Segment Open

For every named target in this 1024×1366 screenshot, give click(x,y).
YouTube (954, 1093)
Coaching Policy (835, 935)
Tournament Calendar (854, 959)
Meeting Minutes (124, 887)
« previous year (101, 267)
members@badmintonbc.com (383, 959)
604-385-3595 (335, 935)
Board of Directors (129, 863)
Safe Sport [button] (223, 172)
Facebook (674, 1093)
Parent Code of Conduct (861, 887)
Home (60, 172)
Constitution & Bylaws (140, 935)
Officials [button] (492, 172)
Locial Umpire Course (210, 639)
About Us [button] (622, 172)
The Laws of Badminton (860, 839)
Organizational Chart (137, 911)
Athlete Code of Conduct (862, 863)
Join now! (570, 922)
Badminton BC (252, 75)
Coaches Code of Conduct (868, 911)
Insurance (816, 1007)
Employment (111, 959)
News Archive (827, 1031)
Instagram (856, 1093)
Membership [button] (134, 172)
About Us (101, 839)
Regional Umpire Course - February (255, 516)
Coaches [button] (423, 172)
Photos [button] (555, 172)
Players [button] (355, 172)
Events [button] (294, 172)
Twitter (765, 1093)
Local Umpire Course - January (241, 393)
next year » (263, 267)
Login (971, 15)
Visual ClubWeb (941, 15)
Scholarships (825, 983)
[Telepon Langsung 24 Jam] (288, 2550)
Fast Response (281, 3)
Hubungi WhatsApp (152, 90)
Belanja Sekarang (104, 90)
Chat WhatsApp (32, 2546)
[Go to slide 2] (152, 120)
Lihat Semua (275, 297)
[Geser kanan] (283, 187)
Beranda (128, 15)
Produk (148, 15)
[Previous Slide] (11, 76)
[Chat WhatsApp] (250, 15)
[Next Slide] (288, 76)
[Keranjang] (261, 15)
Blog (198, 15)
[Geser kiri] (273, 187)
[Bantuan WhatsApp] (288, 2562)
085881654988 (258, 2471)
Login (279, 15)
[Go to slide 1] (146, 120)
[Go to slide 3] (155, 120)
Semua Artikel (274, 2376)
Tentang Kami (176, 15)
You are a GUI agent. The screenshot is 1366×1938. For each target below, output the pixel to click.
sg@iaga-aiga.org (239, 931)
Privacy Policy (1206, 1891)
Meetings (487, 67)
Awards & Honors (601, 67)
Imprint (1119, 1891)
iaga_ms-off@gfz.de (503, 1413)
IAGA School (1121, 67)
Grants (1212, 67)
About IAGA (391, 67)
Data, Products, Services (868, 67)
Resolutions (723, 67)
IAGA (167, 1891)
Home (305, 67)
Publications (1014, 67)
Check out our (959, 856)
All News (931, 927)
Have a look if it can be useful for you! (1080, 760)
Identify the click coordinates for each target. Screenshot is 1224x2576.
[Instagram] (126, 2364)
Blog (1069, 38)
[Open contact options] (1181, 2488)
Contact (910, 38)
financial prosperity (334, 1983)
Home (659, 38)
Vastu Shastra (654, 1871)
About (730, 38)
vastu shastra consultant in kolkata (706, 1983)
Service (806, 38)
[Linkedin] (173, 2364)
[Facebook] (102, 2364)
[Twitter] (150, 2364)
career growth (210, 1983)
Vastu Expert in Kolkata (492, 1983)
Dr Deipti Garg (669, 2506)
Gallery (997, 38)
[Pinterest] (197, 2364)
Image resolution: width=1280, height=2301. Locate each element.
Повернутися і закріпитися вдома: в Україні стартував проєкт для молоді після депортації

Segment Closed

**What to produce**. Output the lines of the records above exactly as they appear, from the line containing "Publications (1014, 67)" through the line containing "[Pinterest] (197, 2364)".

**Output**.
Publications (1014, 67)
Check out our (959, 856)
All News (931, 927)
Have a look if it can be useful for you! (1080, 760)
Identify the click coordinates for each target. Screenshot is 1224x2576.
[Instagram] (126, 2364)
Blog (1069, 38)
[Open contact options] (1181, 2488)
Contact (910, 38)
financial prosperity (334, 1983)
Home (659, 38)
Vastu Shastra (654, 1871)
About (730, 38)
vastu shastra consultant in kolkata (706, 1983)
Service (806, 38)
[Linkedin] (173, 2364)
[Facebook] (102, 2364)
[Twitter] (150, 2364)
career growth (210, 1983)
Vastu Expert in Kolkata (492, 1983)
Dr Deipti Garg (669, 2506)
Gallery (997, 38)
[Pinterest] (197, 2364)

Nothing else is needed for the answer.